Scan the data below for the string "will". Copy every line where it appears.

"""

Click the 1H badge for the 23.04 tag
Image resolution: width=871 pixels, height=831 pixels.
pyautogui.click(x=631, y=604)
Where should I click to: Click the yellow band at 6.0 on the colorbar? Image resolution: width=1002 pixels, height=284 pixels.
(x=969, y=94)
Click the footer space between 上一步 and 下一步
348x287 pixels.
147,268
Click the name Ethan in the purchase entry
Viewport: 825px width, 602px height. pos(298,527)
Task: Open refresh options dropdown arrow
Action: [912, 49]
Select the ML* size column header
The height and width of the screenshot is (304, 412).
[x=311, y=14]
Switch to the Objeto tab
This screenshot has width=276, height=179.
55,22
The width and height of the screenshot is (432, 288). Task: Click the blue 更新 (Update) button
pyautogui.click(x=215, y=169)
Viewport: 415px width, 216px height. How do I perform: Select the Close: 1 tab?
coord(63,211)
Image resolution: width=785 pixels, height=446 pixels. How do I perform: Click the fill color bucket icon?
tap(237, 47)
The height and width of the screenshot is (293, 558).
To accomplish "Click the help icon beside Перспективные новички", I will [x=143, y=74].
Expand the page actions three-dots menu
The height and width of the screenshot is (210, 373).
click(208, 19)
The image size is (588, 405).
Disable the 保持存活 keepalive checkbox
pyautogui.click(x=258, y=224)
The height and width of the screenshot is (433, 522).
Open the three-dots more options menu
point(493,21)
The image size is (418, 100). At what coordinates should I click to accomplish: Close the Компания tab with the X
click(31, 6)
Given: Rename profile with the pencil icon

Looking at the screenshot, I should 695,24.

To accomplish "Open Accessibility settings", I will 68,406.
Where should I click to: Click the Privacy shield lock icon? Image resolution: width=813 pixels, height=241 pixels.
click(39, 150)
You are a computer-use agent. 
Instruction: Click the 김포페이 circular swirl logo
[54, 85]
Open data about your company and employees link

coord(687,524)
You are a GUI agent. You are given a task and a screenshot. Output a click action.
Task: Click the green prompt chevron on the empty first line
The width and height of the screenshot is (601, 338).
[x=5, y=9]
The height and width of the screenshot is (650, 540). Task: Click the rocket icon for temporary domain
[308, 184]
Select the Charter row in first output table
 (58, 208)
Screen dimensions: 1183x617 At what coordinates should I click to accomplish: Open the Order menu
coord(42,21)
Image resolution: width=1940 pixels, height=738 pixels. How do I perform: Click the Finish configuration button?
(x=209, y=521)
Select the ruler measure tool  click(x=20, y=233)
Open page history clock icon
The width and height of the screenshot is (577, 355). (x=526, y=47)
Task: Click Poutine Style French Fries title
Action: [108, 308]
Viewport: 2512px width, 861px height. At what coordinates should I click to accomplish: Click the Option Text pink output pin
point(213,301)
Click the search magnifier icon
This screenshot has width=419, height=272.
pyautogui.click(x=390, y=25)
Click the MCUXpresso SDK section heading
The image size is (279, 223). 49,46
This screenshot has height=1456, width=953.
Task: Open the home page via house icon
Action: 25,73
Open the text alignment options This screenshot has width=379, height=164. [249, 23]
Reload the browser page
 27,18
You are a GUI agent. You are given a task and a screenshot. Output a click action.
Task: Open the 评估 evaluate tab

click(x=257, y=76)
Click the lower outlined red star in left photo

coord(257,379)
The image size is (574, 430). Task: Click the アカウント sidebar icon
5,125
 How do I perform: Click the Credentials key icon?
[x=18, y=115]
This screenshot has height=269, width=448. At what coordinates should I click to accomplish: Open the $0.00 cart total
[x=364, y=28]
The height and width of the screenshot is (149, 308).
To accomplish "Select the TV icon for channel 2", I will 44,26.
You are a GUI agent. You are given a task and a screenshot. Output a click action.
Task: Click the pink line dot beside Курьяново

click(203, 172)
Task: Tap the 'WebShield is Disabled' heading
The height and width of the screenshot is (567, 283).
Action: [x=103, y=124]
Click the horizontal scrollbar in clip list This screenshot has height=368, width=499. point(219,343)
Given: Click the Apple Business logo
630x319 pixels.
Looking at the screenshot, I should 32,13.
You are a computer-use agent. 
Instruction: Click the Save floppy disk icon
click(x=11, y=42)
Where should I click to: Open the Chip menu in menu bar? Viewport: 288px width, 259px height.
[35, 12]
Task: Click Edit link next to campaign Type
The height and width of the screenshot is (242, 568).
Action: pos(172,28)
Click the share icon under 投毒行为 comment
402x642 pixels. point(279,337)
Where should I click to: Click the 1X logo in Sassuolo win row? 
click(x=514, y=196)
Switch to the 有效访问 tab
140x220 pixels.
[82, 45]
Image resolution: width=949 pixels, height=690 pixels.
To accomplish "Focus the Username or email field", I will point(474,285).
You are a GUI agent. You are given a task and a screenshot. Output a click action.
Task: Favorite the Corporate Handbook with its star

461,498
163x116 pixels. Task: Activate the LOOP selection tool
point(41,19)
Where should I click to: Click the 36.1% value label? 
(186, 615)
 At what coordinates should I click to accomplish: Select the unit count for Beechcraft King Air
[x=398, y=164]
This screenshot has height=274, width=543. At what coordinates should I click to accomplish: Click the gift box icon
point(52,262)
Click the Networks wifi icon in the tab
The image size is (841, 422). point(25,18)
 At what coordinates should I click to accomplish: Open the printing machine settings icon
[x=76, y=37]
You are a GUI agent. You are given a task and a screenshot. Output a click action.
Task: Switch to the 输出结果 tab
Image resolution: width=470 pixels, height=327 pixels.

"""

### Response to the exercise:
To accomplish "Click the help icon beside Перспективные новички", I will [x=143, y=74].
To accomplish "Open Accessibility settings", I will 68,406.
To accomplish "Select the TV icon for channel 2", I will 44,26.
To accomplish "Focus the Username or email field", I will point(474,285).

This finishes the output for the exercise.